Hollywood loves emergency tracheotomies. One was performed with a pen on Eric Stoltz's character in 1997's "Anaconda," and another using a straw on Franka Potente's character in 2000's "The Princess and the Warrior" [source: Cruikshank, et al.]. While the thought of cutting someone's throat isn't appealing, a tracheotomy is probably one of the easier emergency medical procedures for novices to perform.
A tracheotomy is necessary when someone can't breathe due to a throat obstruction. You can ascertain whether this is happening if the person isn't breathing or making any sounds, such as coughing or gasping. Before performing an emergency tracheotomy, first try the Heimlich maneuverthree times to see if you can dislodge the object. If that doesn't work, and the person has lost consciousness, take a razor blade or knife and make a 1/2-inch (13-millimeter) horizontal cut, 1/2-inch deep, into the person's throat, in between the Adam's apple and Cricoid cartilage, another bump that lies about 1 inch (25 millimeters) below the Adam's apple [source: Bissell].
====
- Task instructions
- A) How would you say this sentence from the emergency tracheotomy text in Spanish: "A tracheotomy is necessary when someone can't breathe due to a throat obstruction."?
- B) Write what comes next in the emergency tracheotomy text, picking up after its description of where to make the cut.
====
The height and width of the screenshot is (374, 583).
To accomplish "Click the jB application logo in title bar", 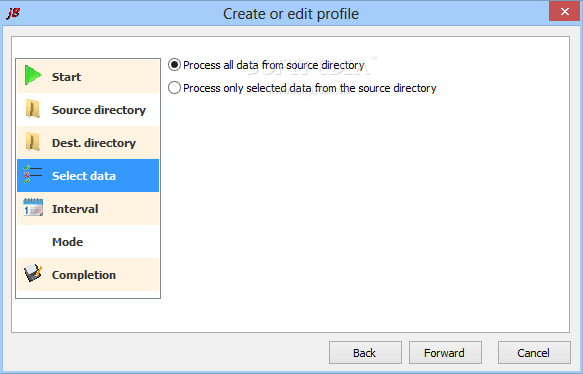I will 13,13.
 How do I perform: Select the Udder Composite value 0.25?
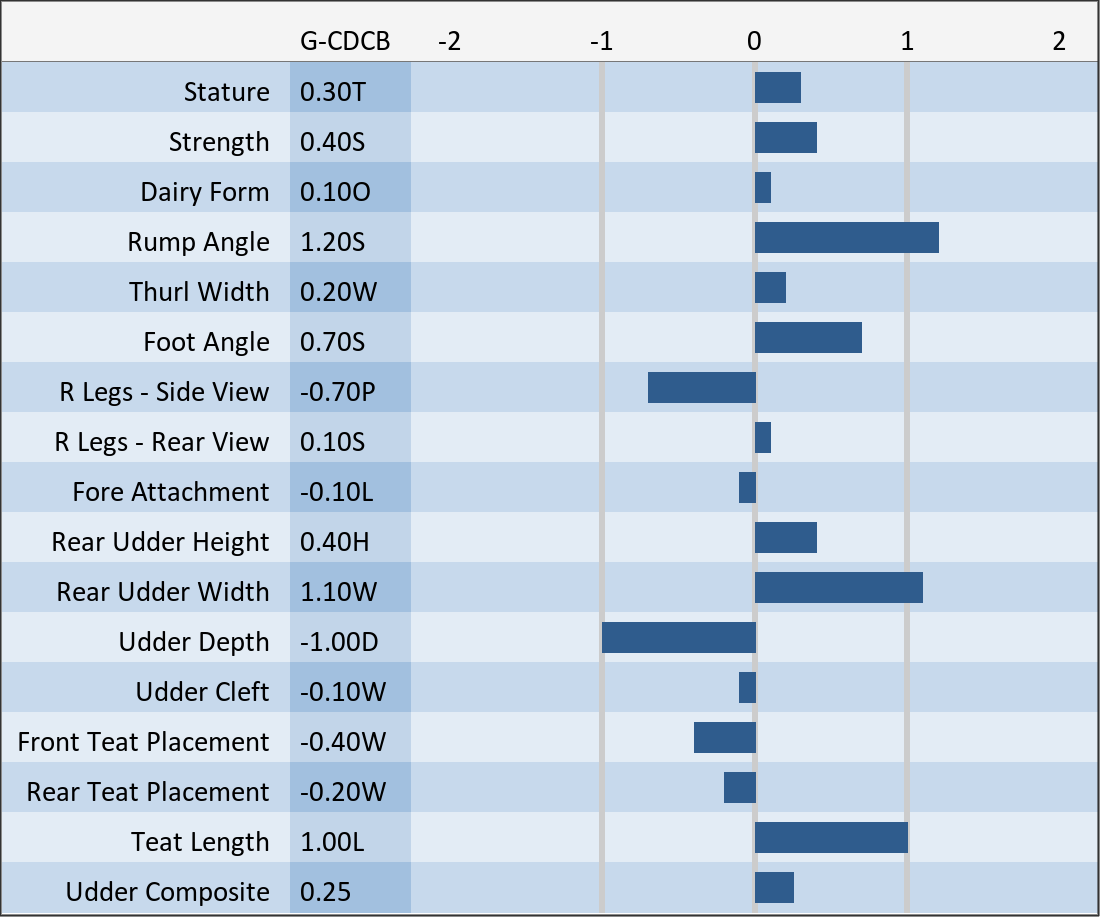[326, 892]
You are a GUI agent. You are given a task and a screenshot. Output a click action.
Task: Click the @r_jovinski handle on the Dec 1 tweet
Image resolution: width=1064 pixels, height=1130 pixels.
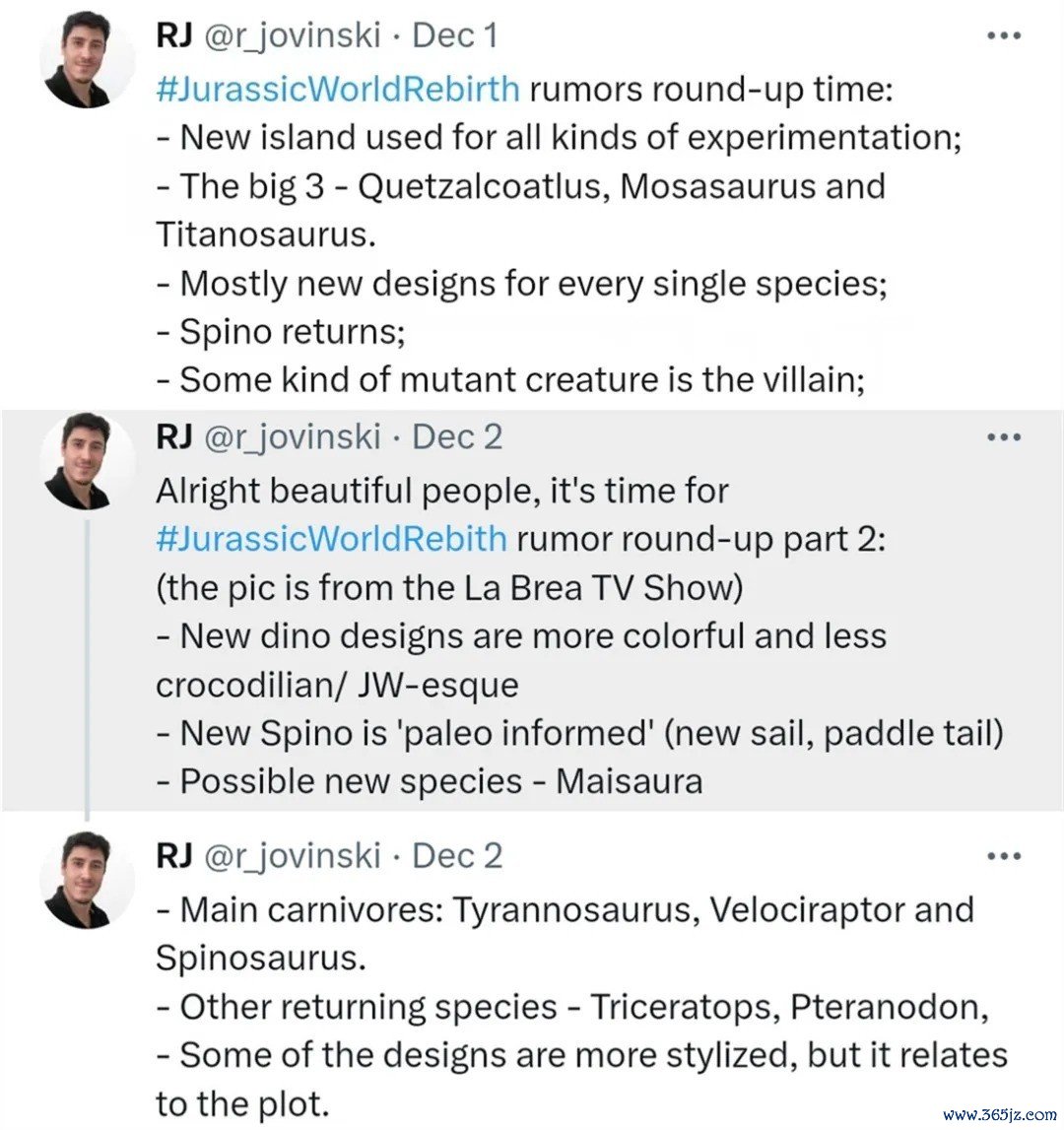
====
- Task-by-task outputs
- A) Una traqueotomía es necesaria cuando alguien no puede respirar debido a una obstrucción en la garganta.

- B)
Stick your finger inside the slit to open it up, then insert a tube into the hole roughly 1/2- to 1-inch deep. The tube can be a straw, a ballpoint pen sans the ink-filled tube, or stiff paper rolled into a tubular shape. Once the tube is in, breathe into it twice and then pause five seconds. Now begin alternating one breath with a five-second rest. If you've done the procedure properly, the person's chest should rise and he should regain consciousness [source: Bissell]. But still call 911.